Aunque el españolismo le adjudique una historia milenaria y sus propagandistas, que es lo que son y no historiadores, se empeñen en retorcer el pasado hasta lograr que encaje en el mito, lo cierto es que España, como realidad política, como supuesto hecho “nacional” y unidad de destino estatal en lo universal, es un invento reciente, de mediados del siglo XIX. Aquellos que no han sido aún capaces de liberarse del historicismo del Sistema dirán que ello es lógico, pues la idea misma de la nación es creación decimonónica burguesa. Pero esa afirmación de que las naciones son invención burguesa no es más que un mito fundacional y justificador del propio Estado burgués. Es el concepto de Estado lo que la burguesía idea y potencia en el XIX, no el de nación. El de una estructura coercitiva, instrumento del Capital para ejercer su dominio sobre los pueblos, imponiéndoles su supremacía, la apropiación de sus riquezas y fuerzas de trabajo.

-*-*-

▶ _COMPLETA LO SIGUIENTE_
(A) Reproduce íntegro y sin cambios el fragmento sobre España como invento reciente.
(B) Devuelve todas las filas que contengan la cadena "screenshot".
Las filas no guardan relación con el fragmento.

▶ _MATERIAL PROPORCIONADO_
-*-*-

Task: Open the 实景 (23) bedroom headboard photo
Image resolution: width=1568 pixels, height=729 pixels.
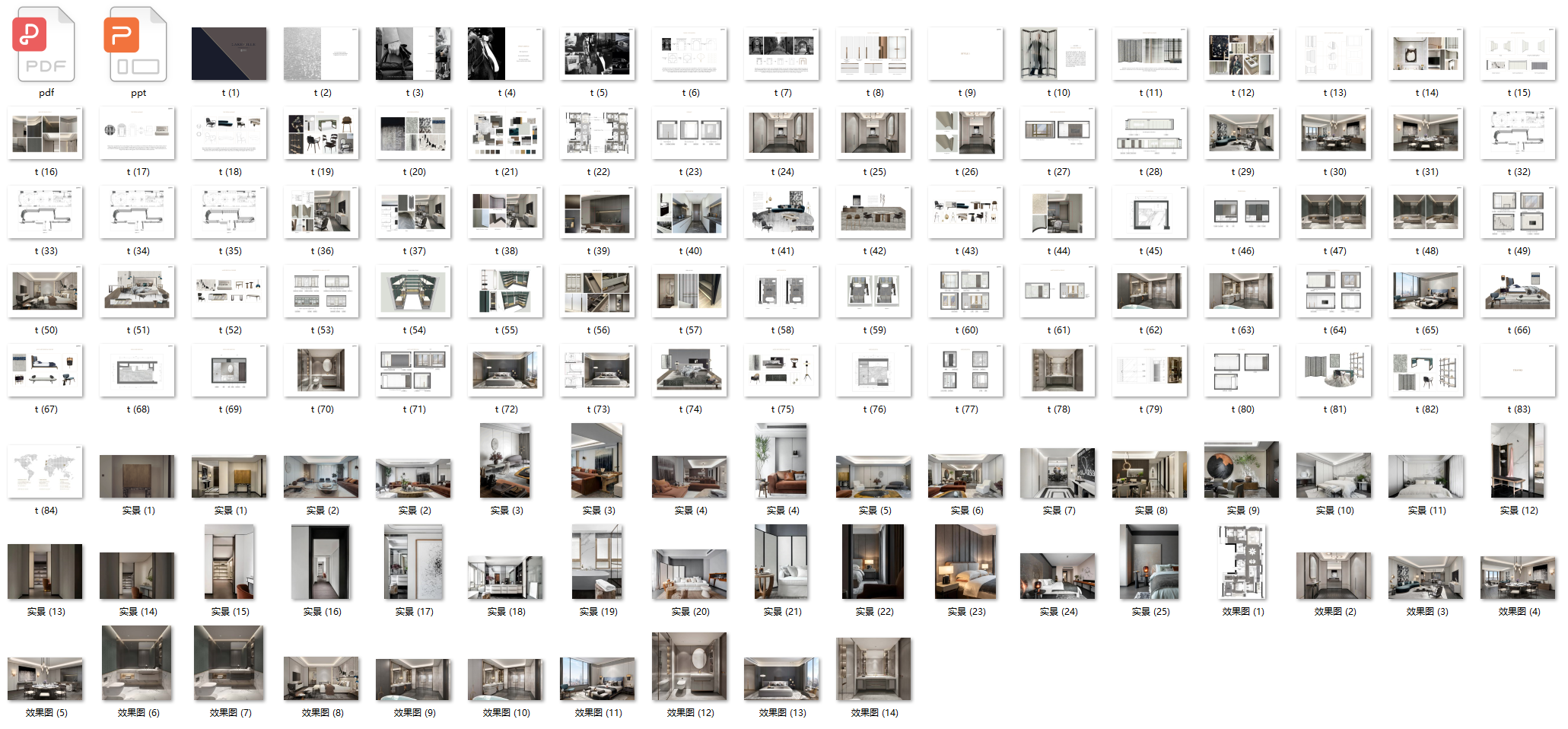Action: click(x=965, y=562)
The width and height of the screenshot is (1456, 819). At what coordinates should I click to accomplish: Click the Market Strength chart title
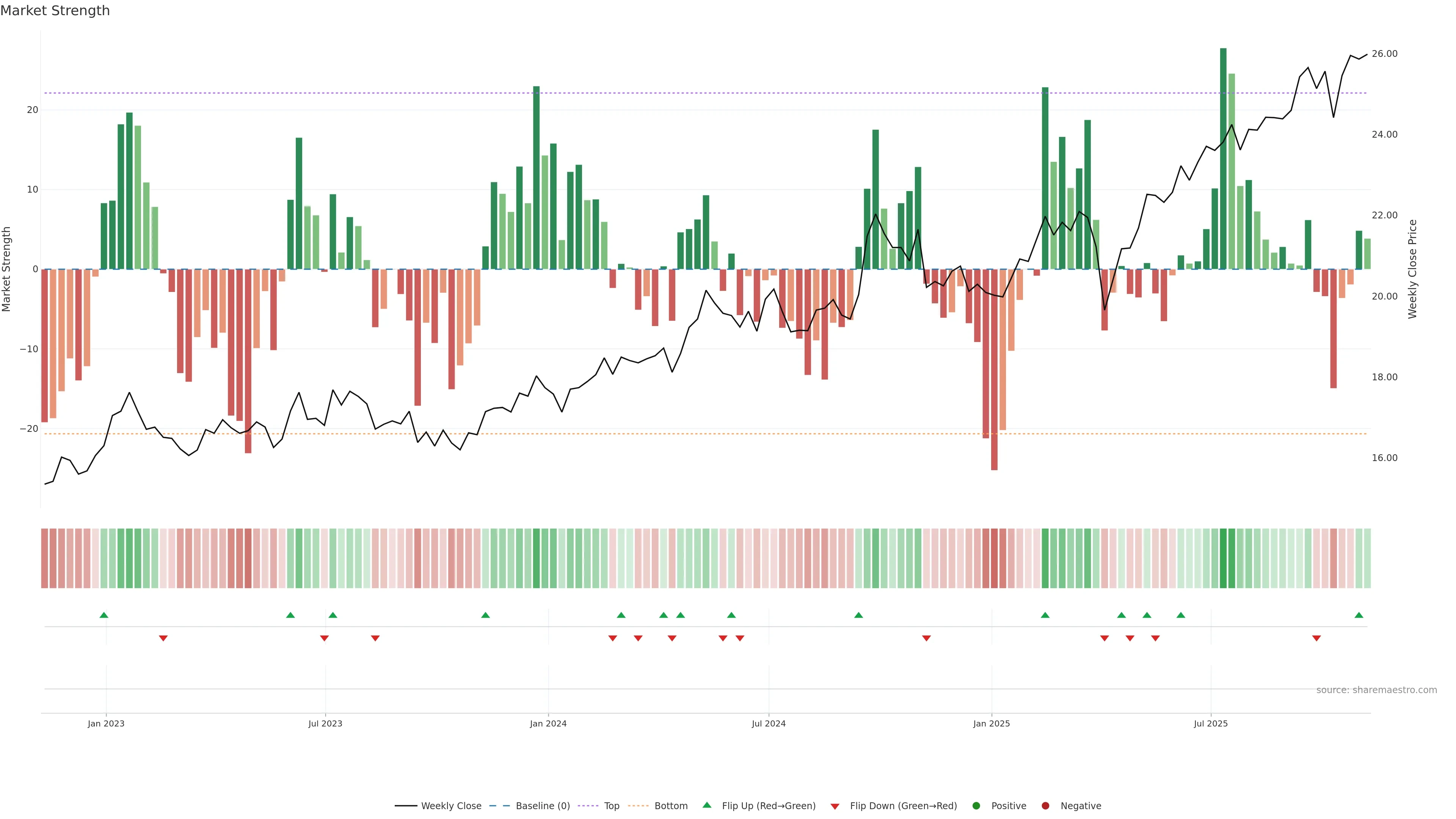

-*-*-

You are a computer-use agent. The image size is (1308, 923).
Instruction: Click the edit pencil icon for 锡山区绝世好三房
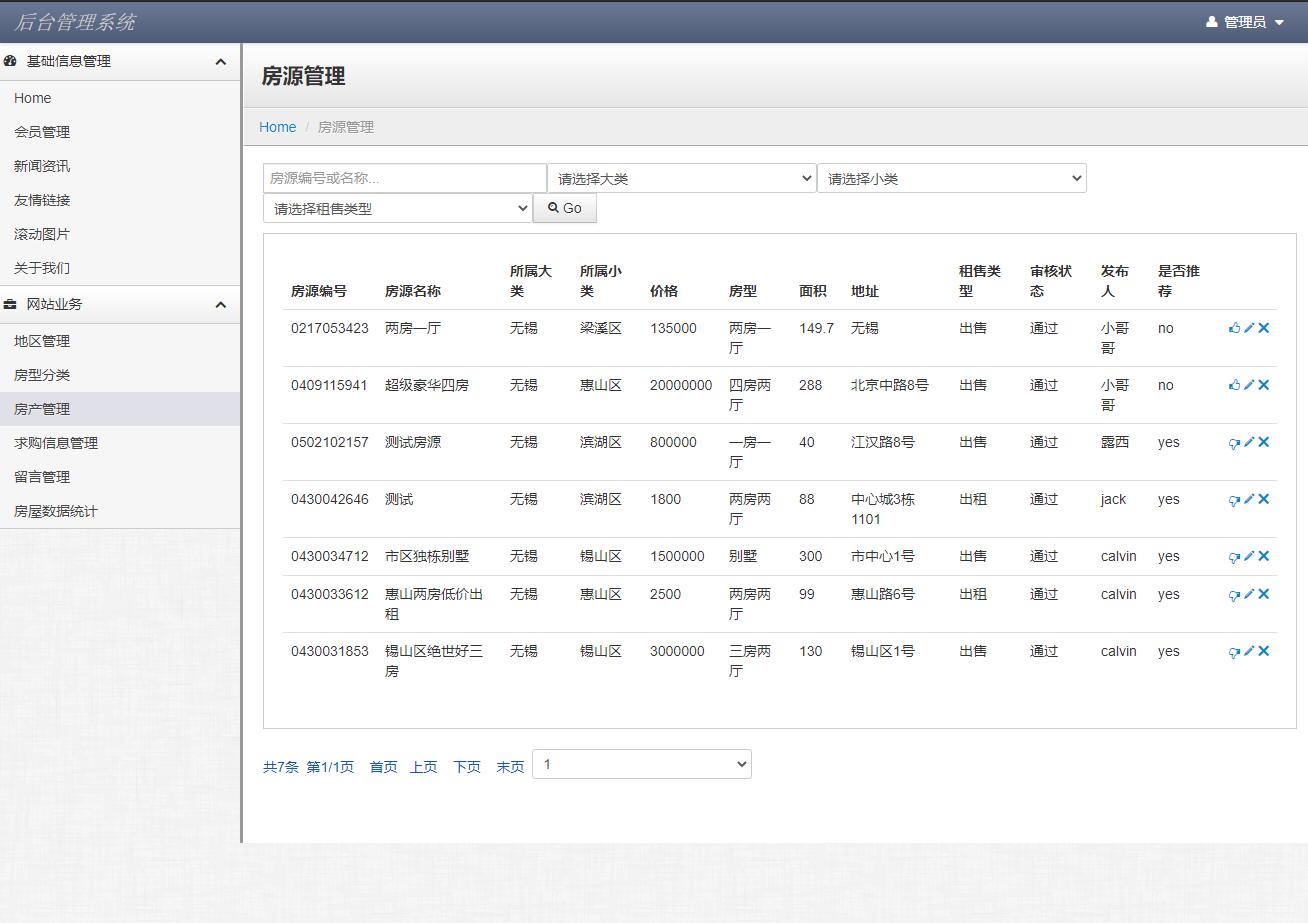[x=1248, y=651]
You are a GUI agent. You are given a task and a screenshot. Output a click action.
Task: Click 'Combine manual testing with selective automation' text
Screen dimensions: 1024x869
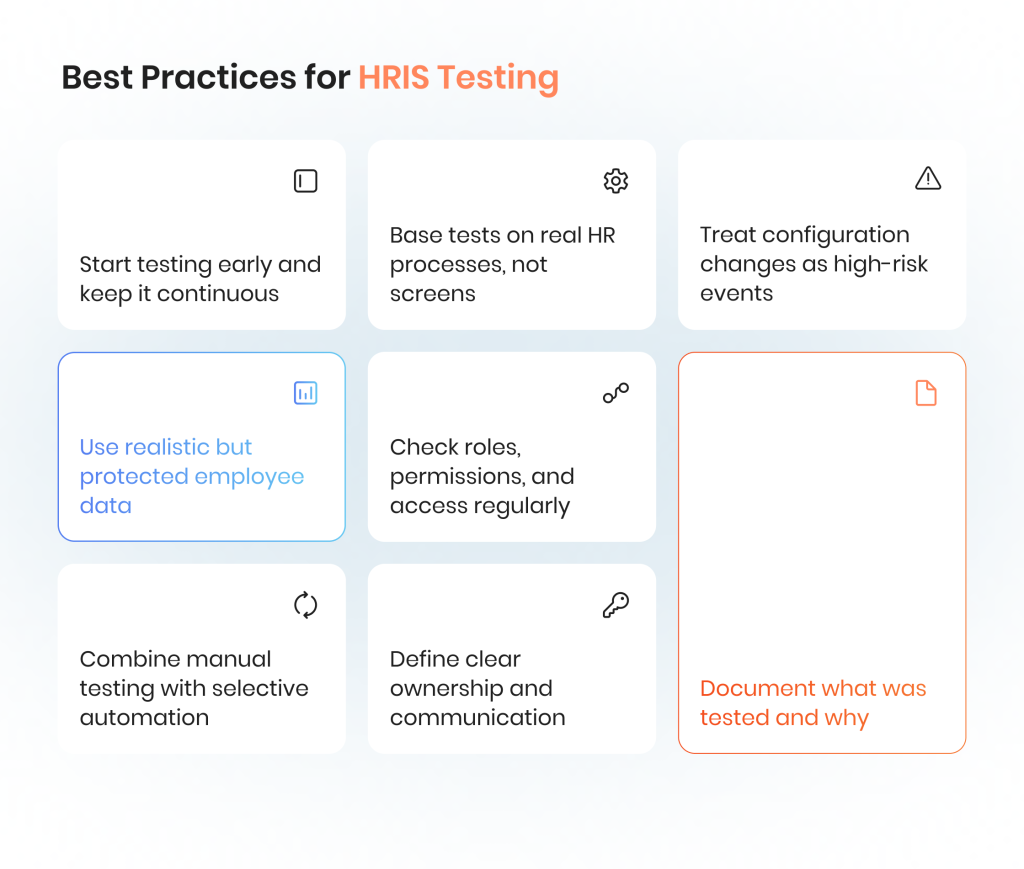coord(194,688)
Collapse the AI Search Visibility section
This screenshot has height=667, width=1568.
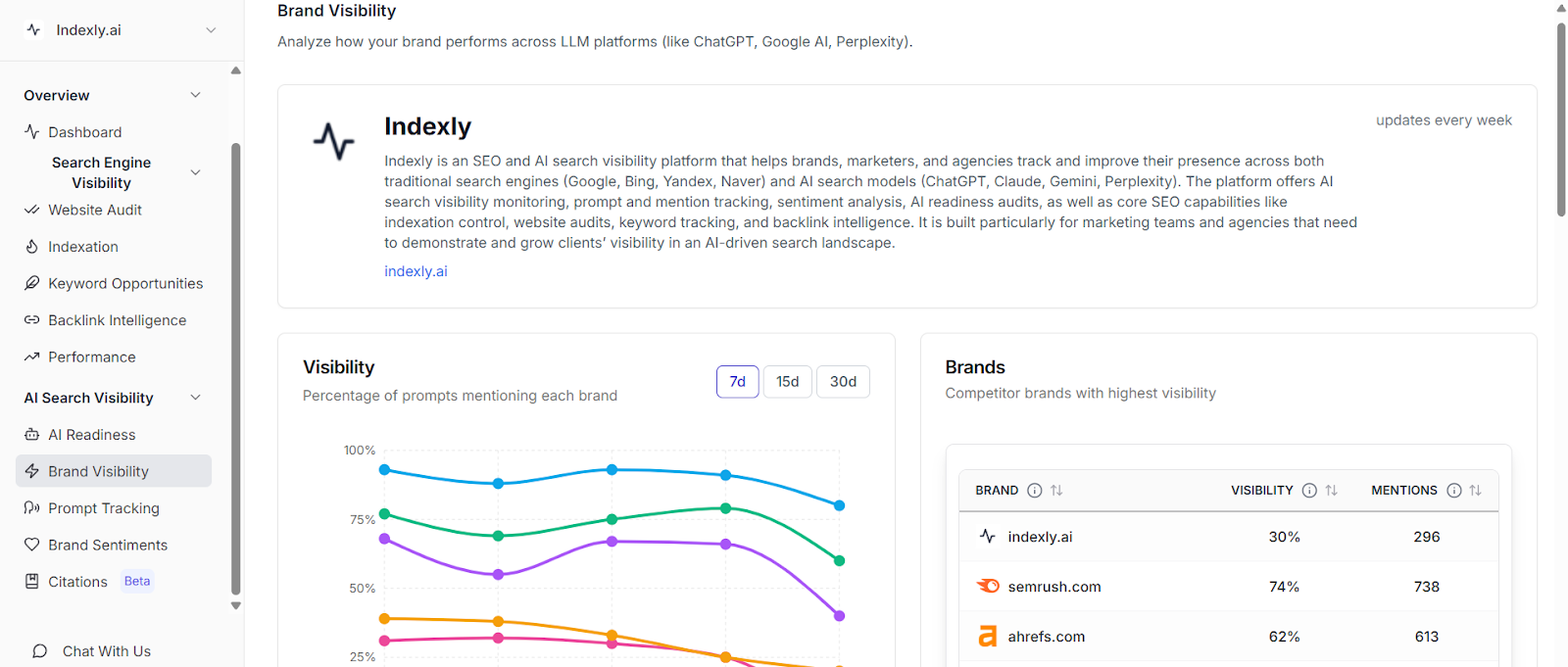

-*-*-

▶ _SOLUCIONES COMPLETAS_
(A)
Aunque el españolismo le adjudique una historia milenaria y sus propagandistas, que es lo que son y no historiadores, se empeñen en retorcer el pasado hasta lograr que encaje en el mito, lo cierto es que España, como realidad política, como supuesto hecho “nacional” y unidad de destino estatal en lo universal, es un invento reciente, de mediados del siglo XIX. Aquellos que no han sido aún capaces de liberarse del historicismo del Sistema dirán que ello es lógico, pues la idea misma de la nación es creación decimonónica burguesa. Pero esa afirmación de que las naciones son invención burguesa no es más que un mito fundacional y justificador del propio Estado burgués. Es el concepto de Estado lo que la burguesía idea y potencia en el XIX, no el de nación. El de una estructura coercitiva, instrumento del Capital para ejercer su dominio sobre los pueblos, imponiéndoles su supremacía, la apropiación de sus riquezas y fuerzas de trabajo.

(B)
The width and height of the screenshot is (1456, 819). At what coordinates should I click to accomplish: Click the Market Strength chart title
You are a GUI agent. You are given a task and a screenshot. Output a click action.
This screenshot has height=667, width=1568.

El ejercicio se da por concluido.